━━ Document segment

The chief executive officer may revise any plan prepared under this paragraph and shall furnish the revised plan to the Secretary.

(2) Each plan prepared under paragraph (1) and each substantial revision thereof shall be made available for public inspection within the State involved in such a manner as will facilitate timely and meaningful review of, and comment upon, such plan or substantial revision.

(3) Not later than April 1 of each fiscal year the Secretary shall make available to the States a model State plan format that may be used, at the option of each State, to prepare the plan required under paragraph (1) for the next fiscal year.

(d) The State shall expend funds in accordance with the State plan under this title or in accordance with revisions applicable to such plan.

(e) Each State shall, in carrying out the requirements of subsection (b)(10), obtain financial and compliance audits of any funds which the State receives under this title. Such audits shall be made public within the State on a timely basis. The audits shall be conducted at least every two years by an organization or person independent of any agency administering activities under this title. The audits shall be conducted in accordance with the Comptroller General's standards for audit of governmental organizations, programs, activities, and functions. Within 30 days after completion of each audit, the chief executive officer of the State shall submit a copy of the audit to the legislature of the State and to the Secretary.

(f)(1) Notwithstanding any other provision of law unless enacted in express limitation of this paragraph, the amount of any home energy assistance payments or allowances provided directly to, or indirectly for the benefit of, an eligible household under this title shall not be considered income or resources of such household (or any member thereof) for any purpose under any Federal or State law, including any law relating to taxation, food stamps, public assistance, or welfare programs.

━━━━

### Aim of the exercise
Answer these questions from the home energy assistance statute excerpt above:
1. By what date each fiscal year must the Secretary make a model State plan format available to the States?
2. At minimum, how often must the audits of funds be conducted?
3. Within how many days after an audit is completed must the chief executive officer submit a copy of it?

━━ Information given

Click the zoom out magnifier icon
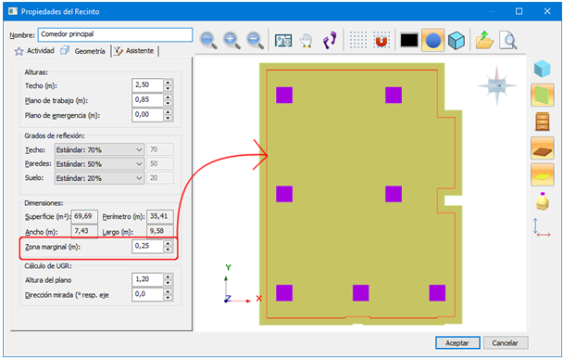Image resolution: width=564 pixels, height=360 pixels. coord(255,40)
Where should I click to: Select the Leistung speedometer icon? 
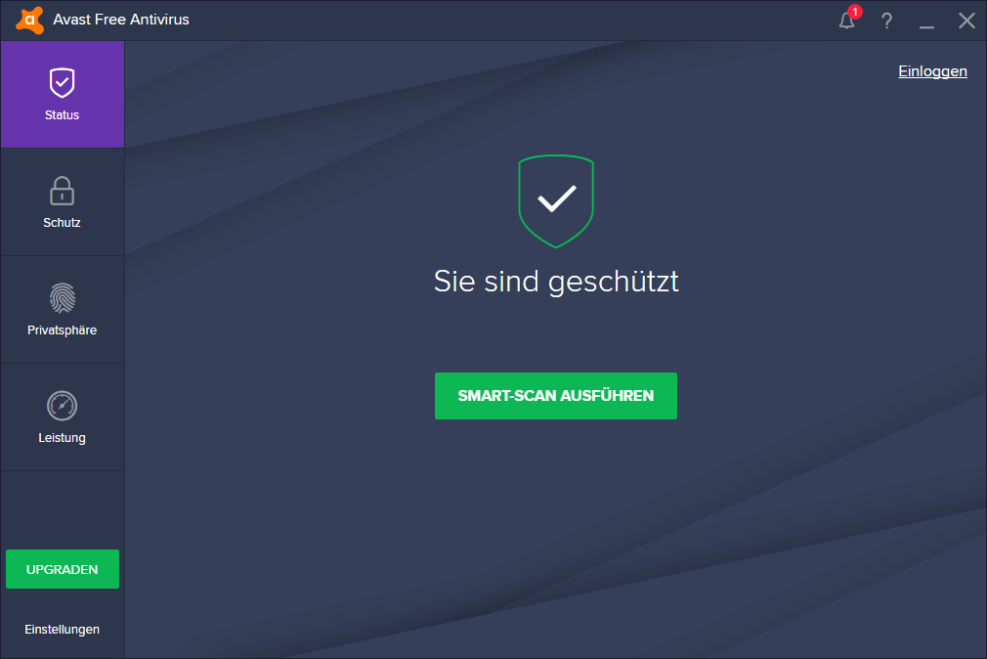pos(62,406)
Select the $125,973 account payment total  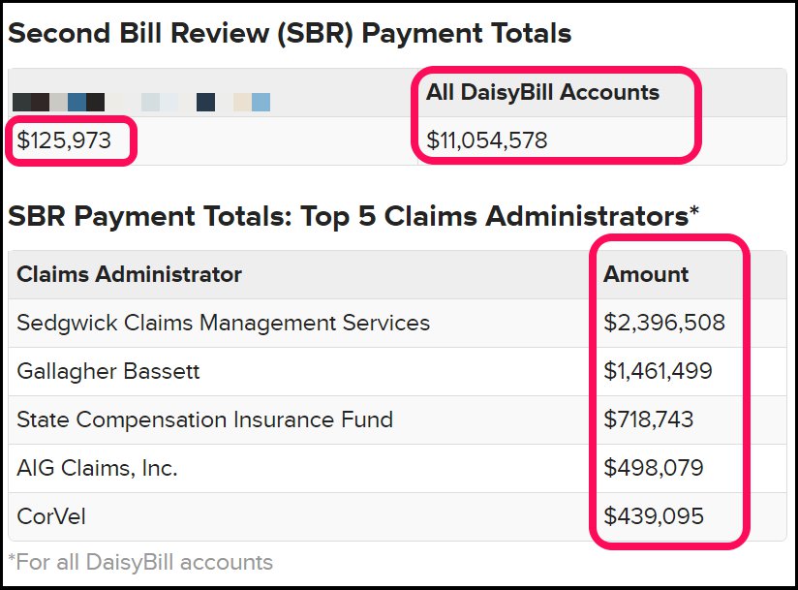click(64, 140)
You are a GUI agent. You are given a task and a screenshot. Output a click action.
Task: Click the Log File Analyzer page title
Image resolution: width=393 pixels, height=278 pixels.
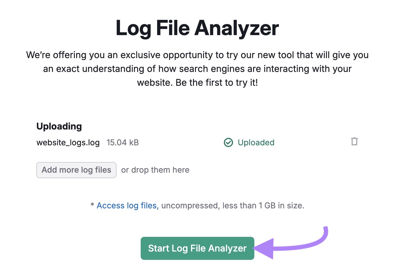click(x=197, y=28)
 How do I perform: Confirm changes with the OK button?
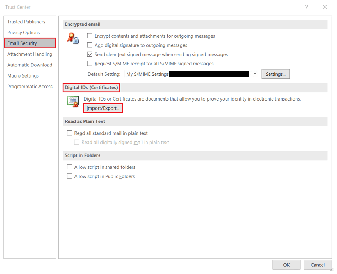pos(286,265)
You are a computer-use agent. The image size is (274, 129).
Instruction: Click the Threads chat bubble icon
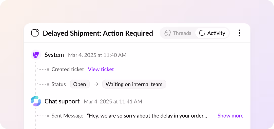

━━━━

### Written answer
1. April 1
2. At least every two years
3. Within 30 days